=== Task statement ===
All lines holding the word "Visual" are to be copied from the records beneath.

=== Data in this exercise ===
******

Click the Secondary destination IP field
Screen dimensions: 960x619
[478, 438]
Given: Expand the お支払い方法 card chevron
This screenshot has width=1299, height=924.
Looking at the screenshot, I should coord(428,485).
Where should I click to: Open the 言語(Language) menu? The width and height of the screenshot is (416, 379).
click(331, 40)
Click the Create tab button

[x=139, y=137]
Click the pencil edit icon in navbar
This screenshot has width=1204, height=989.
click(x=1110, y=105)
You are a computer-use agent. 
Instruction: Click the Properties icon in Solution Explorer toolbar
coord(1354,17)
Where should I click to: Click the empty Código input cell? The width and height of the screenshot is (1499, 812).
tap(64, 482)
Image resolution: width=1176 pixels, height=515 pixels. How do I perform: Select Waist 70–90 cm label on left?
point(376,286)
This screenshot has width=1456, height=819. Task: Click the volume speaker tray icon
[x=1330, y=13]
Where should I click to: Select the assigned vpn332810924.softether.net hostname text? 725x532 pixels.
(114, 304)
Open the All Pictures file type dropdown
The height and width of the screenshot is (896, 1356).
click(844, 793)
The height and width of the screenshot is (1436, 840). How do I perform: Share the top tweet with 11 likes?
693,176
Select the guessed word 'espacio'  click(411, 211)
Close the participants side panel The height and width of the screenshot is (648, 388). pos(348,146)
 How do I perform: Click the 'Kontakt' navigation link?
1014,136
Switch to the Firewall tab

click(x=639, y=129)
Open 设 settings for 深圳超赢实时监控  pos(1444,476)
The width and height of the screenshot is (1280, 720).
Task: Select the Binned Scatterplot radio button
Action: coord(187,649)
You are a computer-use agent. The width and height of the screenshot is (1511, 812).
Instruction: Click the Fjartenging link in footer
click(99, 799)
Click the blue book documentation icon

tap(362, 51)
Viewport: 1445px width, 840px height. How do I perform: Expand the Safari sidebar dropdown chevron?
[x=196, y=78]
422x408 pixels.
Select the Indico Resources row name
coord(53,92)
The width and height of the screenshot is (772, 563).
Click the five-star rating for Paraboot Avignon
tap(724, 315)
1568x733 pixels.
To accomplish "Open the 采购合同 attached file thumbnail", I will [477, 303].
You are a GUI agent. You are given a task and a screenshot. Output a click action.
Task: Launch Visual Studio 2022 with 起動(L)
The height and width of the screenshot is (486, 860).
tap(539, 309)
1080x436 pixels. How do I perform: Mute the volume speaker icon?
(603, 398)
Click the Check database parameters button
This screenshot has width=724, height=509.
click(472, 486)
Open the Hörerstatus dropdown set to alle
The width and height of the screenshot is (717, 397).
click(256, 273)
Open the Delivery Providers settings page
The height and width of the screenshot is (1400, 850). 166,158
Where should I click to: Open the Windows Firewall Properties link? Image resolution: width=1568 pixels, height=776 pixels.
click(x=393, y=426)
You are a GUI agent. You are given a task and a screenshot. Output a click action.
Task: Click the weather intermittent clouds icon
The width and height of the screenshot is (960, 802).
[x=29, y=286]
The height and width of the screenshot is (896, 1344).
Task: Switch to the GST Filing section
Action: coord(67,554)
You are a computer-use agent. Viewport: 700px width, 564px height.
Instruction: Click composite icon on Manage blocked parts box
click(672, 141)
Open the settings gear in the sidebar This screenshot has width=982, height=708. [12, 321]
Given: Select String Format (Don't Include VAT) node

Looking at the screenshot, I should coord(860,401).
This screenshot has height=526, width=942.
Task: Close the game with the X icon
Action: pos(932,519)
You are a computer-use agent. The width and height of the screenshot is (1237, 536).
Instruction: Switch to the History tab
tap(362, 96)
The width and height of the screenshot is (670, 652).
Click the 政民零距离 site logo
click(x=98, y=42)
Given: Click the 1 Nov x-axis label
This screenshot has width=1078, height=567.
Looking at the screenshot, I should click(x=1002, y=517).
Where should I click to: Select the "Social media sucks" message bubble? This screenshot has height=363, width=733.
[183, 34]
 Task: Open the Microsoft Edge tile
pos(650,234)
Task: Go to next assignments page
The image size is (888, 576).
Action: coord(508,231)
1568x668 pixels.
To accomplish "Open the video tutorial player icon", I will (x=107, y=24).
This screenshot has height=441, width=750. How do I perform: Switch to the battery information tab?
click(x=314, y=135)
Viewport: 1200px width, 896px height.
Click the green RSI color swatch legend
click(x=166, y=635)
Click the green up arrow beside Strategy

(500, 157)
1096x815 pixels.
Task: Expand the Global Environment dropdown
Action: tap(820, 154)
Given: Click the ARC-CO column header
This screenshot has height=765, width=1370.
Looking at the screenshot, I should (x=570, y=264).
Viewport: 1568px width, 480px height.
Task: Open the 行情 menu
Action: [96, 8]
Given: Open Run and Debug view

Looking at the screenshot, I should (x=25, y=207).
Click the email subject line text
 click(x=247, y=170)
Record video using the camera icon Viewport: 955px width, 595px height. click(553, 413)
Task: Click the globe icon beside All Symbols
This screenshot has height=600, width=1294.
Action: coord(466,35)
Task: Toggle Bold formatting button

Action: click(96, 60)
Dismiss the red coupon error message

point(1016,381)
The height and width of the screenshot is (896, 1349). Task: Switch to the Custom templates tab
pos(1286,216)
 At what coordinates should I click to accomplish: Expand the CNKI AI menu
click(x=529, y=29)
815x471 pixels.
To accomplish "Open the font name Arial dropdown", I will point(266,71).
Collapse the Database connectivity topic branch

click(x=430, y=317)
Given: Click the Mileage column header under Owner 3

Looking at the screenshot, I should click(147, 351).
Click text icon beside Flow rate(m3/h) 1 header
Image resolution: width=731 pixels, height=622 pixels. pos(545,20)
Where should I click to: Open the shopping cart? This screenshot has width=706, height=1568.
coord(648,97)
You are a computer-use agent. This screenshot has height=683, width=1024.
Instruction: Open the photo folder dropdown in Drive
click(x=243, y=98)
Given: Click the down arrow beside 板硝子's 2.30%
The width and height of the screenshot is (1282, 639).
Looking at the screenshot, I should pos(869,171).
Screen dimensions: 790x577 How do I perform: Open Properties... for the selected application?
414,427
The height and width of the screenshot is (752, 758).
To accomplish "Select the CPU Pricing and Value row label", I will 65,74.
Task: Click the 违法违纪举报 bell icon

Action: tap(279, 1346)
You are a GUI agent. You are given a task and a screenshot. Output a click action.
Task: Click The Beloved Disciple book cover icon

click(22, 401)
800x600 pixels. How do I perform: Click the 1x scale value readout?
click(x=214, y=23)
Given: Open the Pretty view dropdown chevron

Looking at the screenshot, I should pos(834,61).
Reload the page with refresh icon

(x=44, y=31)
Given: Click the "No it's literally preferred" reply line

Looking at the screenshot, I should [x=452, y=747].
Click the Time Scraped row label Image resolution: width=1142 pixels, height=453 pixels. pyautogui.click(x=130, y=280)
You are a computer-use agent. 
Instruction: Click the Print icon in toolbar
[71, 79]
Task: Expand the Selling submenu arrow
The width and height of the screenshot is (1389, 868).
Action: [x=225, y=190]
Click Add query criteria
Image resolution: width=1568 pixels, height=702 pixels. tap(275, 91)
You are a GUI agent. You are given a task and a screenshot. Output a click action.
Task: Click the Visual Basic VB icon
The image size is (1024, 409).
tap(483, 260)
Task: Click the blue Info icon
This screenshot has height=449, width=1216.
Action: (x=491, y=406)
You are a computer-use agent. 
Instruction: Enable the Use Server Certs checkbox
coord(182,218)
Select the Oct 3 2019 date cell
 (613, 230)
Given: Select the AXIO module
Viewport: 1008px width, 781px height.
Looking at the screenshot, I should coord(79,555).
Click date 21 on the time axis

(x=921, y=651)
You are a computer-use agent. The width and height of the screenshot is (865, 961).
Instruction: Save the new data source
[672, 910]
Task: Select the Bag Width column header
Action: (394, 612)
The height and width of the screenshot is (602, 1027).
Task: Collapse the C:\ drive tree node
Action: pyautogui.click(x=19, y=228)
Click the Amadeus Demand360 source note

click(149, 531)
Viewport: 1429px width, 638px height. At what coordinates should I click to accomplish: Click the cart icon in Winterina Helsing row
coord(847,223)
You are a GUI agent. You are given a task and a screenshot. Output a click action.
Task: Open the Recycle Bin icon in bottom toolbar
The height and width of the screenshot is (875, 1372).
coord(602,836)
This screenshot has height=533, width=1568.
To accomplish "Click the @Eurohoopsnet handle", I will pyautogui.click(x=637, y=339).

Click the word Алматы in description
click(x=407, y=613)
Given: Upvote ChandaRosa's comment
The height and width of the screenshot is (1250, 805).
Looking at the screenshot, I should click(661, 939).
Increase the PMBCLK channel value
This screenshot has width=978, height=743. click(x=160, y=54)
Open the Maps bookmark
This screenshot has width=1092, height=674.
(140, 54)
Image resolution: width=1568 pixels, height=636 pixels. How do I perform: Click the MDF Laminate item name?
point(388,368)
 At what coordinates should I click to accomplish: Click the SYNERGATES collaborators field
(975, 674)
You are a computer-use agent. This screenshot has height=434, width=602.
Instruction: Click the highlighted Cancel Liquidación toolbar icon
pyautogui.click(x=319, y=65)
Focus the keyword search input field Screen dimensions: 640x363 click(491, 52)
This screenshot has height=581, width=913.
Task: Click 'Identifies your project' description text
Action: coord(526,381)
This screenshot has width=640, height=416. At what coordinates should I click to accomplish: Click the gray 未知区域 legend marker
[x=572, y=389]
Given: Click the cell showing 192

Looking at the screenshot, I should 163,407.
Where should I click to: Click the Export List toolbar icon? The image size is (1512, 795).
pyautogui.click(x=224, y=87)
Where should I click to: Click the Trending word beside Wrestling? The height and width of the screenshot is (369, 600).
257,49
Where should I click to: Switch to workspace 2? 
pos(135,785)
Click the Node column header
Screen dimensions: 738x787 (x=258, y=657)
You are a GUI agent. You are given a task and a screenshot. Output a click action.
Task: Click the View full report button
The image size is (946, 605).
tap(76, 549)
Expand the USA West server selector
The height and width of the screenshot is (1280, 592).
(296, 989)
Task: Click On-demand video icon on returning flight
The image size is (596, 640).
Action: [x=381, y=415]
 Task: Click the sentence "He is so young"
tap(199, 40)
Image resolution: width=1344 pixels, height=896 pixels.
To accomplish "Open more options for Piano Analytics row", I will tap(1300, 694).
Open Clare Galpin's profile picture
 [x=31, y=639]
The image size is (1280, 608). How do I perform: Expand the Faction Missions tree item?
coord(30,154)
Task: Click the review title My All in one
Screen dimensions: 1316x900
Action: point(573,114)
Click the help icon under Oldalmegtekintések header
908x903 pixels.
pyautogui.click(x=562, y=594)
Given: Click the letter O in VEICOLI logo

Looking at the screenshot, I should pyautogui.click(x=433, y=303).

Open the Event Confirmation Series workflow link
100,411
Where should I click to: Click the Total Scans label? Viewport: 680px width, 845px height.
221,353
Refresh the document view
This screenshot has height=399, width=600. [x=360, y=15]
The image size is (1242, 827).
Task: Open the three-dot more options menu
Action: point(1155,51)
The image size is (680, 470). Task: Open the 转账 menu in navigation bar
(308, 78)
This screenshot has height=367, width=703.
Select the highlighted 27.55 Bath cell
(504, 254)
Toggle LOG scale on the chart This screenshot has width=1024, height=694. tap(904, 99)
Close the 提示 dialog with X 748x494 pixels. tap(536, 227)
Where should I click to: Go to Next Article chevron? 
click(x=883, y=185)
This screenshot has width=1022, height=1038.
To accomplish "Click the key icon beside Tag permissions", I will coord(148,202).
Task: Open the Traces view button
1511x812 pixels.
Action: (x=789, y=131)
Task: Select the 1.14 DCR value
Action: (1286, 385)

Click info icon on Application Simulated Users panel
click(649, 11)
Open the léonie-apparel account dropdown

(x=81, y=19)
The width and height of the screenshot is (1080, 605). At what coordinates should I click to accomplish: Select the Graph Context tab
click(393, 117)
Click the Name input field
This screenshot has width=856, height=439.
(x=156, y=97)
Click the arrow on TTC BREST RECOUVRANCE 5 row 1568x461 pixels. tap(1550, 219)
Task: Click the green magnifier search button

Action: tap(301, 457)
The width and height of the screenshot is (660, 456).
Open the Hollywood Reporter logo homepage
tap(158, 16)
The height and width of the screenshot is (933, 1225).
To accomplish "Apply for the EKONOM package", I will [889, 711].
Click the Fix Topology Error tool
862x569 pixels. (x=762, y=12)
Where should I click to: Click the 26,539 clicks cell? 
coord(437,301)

******

=== Answer box ===
Task: Launch Visual Studio 2022 with 起動(L)
Task: Click the Visual Basic VB icon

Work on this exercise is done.